Any code violations which have been cited by the municipality or other oversight body during the previous 12 months for the dwelling unit and common areas and provide written notice of the pendency of any code enforcement litigation or20 administrative hearing. The written notice shall provide the case number of the litigation and/or the identification number of the administrative hearing proceeding and a listing of any code violations cited;

Any notice of intent by the municipality or any utility provider to terminate water, gas, electrical, or other utility service to the dwelling unit or common areas. The disclosure  shall state the type of service being terminated, the intended date of termination, and  whether the termination will affect the dwelling unit, common areas or both.”

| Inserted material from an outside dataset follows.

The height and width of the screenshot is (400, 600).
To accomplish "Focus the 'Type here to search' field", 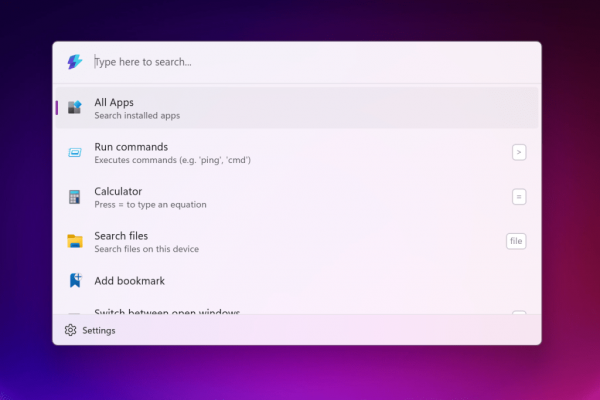I will (x=300, y=62).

Cook County RTLO Section 42-810(C)(2) finishes with the following, “If the landlord fails to comply with section 42-810(C), the tenant may terminate the rental agreement by written notice. The written notice shall specify the date of termination no later than 30 days from the date of written notice. In addition, if a tenant, in a civil legal proceeding against an owner or landlord, establishes that the landlord has violated this section, the tenant shall be entitled to recover one (1) month’s rent or actual damages, whichever is greater, and reasonable attorney’s fees.”

This Section is a major win for Cook County Tenants.  The Cook County RTLO contains no cure provision for Landlords for failing to disclose code violations before a lease is entered into or renewed. The unambiguous language of RTLO Section 42-810(C) makes lease termination on this basis a solid option.